**Work to complete**
1) Judge whether each of these statements agrees with the F-117 passage. For each, answer yes or no and quote the passage's deciding words. (a) The warhead struck the aircraft directly. (b) The American Air Force formally retired F-117 aircraft in 2008. (c) F-117s were seen in the Area 51 region.
2) Extend the F-117 passage, picking up right after its final sentence.

Although no direct hit was achieved, the 60 kg warhead's explosion occurred close enough to the aircraft to critically damage its control surfaces and cause the machine to crash. Based on this incident's experiences, the F-117's software was modified to keep the aircraft in the air despite the damage.

The F-117 still flies

F-117 aircraft were formally retired from service in the American Air Force in 2008. Nonetheless, the "invisible" machines were not grounded. At least some of them retained the ability to fly, and unofficial reports in subsequent years suggested that F-117s continued to fly and perform some undisclosed tasks.

The atmosphere of mystery was fueled by sightings of F-117s in the Area 51 region. This is an American military testing ground where the latest—also classified—designs are tested, associated by pop culture with the UFO crash and technical secrets allegedly hidden by the U.S. government.

**Material shown**
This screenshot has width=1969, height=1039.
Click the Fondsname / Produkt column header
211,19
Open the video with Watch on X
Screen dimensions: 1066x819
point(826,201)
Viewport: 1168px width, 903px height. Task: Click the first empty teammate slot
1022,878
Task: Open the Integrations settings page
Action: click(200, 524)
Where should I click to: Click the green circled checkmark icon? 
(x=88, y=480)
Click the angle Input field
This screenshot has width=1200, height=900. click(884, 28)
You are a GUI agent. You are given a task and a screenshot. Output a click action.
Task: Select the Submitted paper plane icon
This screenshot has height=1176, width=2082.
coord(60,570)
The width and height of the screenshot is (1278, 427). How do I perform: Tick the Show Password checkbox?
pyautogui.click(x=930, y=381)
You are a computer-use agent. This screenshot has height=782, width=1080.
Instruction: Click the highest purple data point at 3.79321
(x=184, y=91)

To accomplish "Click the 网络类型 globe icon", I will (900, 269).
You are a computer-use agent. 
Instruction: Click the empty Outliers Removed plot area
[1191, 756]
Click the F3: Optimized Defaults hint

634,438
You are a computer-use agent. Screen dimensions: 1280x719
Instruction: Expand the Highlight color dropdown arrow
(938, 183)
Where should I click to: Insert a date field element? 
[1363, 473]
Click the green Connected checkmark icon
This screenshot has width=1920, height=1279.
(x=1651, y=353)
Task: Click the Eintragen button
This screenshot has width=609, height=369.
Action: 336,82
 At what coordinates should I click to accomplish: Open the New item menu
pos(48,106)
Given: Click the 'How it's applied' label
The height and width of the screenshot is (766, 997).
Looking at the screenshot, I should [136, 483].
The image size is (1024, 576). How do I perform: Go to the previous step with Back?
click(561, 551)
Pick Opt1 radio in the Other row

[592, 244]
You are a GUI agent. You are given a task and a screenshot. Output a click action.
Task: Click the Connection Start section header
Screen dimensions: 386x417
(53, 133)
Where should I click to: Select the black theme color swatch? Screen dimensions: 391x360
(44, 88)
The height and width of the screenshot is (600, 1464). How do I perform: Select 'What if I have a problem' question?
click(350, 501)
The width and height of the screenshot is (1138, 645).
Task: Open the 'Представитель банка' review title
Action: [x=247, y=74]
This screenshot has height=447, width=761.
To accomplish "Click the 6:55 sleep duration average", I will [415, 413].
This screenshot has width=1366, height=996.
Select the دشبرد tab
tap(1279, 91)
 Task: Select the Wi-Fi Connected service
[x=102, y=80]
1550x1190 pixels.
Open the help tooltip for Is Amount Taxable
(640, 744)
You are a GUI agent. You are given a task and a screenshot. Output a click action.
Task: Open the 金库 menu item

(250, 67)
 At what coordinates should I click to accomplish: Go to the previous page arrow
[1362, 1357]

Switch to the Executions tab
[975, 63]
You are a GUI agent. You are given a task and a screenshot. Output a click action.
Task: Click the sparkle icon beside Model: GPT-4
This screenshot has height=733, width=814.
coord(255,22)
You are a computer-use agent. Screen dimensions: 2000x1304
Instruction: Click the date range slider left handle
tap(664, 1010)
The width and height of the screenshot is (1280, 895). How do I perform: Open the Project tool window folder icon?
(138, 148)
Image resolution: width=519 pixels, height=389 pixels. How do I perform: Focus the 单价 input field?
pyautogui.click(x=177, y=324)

**Results of the exercise**
1)
(a) No: "Although no direct hit was achieved"
(b) Yes: "F-117 aircraft were formally retired from service in the American Air Force in 2008."
(c) Yes: "The atmosphere of mystery was fueled by sightings of F-117s in the Area 51 region."

2)
In 2019, there were reports—and they were not confirmed by the Pentagon—of several machines being moved to the Middle East. It wasn't until 2021—with new photos—that it was officially confirmed that F-117s are still in use.

According to the Pentagon, the F-117s currently serve a training role. With their shallow radar cross-section (i.e., surface from which radar waves can reflect), Nighthawks today simulate hard-to-detect machines of potential U.S. adversaries, such as the Chinese J-20 or the Russian Su-57, allowing pilots of other American aircraft to practice countering stealth planes.